Auditing code is actually a fancy word for reading the code. Sometimes, I even wonder if a programmer isn’t reading code more often than write. Good piece of code will be written once, and changed seldom afterwards. Bad piece of code will be reviewed, re-read for debugging, and sometimes forgotten : this is when we spend a lot more time than we want trying to understand what the hell the original author tried to do. Even when it’s oneself.
Proof-reading the code means that the reader will check as many things as possible. It’s very difficult to stay focused while doing so, because there are so many aspects of the code to take into account. Let’s make a short list of them, even as we know this never be complete :
- coding conventions
- PHP recommendations
- Framework guides
- Security
- Performances
- Algorithms
- Business rules
Each of those subjects would contains lots of rules. Sometimes, those are written in a reference document, and even they are tooled : for example, Symfony or Zend Framework have coding conventions, and use the Code_Sniffer to check them. PHP manual has a lot of warnings and recommendations, but they are scattered all over the manual, and there is no tool to check it.
This lack of explicit reference leads to an ever raising level of entropy in the code. At the beginning, the project is small enough to allow for review. Later, with an ever larger code base and more people contributing, this tends to get long and boring. This both a needed task and a chore.
Static auditing provide a soothing help to this problem. Static means that the code will not be run, and as such, it is not a competitor to unit testing. The code will be read just like you and me, right from the source. And this is an automated process, so the auditor will never get bored at doing it. It is now possible to run this as often as possible.
It also means that we audit much larger code base, as the auditor will now work without loosing its edge even on ten millions lines. Such applications are probably the largest in the PHP world, nevertheless I like the idea that every lines of code will get the same treatment. May be this is auditing neutrality, or simply a way to avoid human bias : etc folder ? Nah, there won’t be code in there….
The auditor will also tirelessly a large number of analysis to the code. Once experience has been acquired, it is registered in the auditor library, and may be reused the next time. This way, it won’t appear again in the same circumstances. Even if this is a rather rare situation, it is possible to apply previous experience to any new code, or separate project, and check if the same situation arise again.

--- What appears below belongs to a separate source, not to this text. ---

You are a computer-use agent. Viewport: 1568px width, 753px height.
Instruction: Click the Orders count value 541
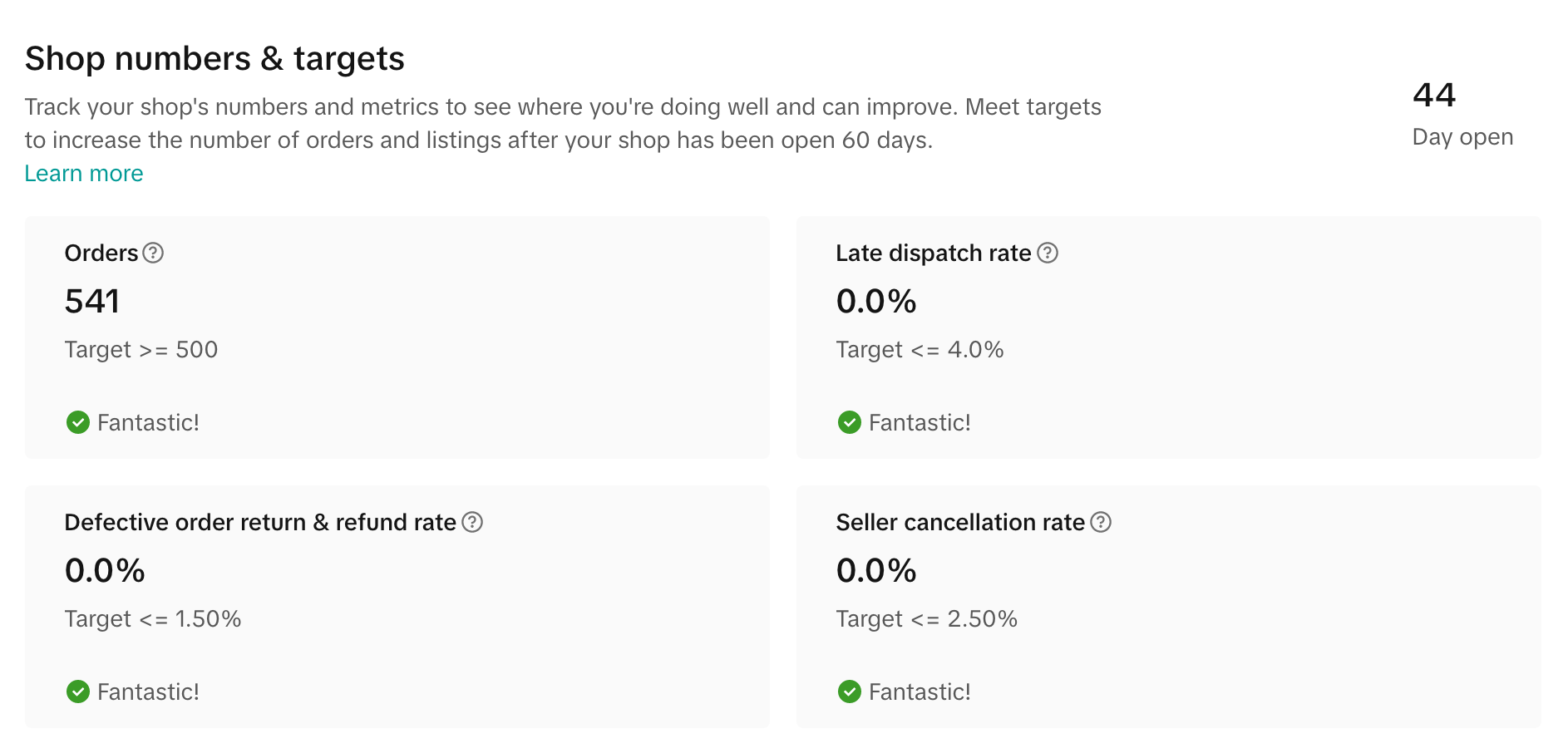click(92, 301)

The last advantage I tremendously appreciate is its summarizing capabilities. We mentioned earlier that code base tends to grow without limit. Running some analysis on such code base makes sense, both in the level of details it will reach, but in the aggregated data it may gather for us. Phpinfo() is one of the most popular PHP function, and it is time we have an ‘appinfo()’ function, that will collect various aspects of the application and make it a summary. It is useful for devops to know what configs are expected or which extensions are needed, but also it is good for programmers to realize that PHP features are used. Making code simpler to understand is definitely a major advantage.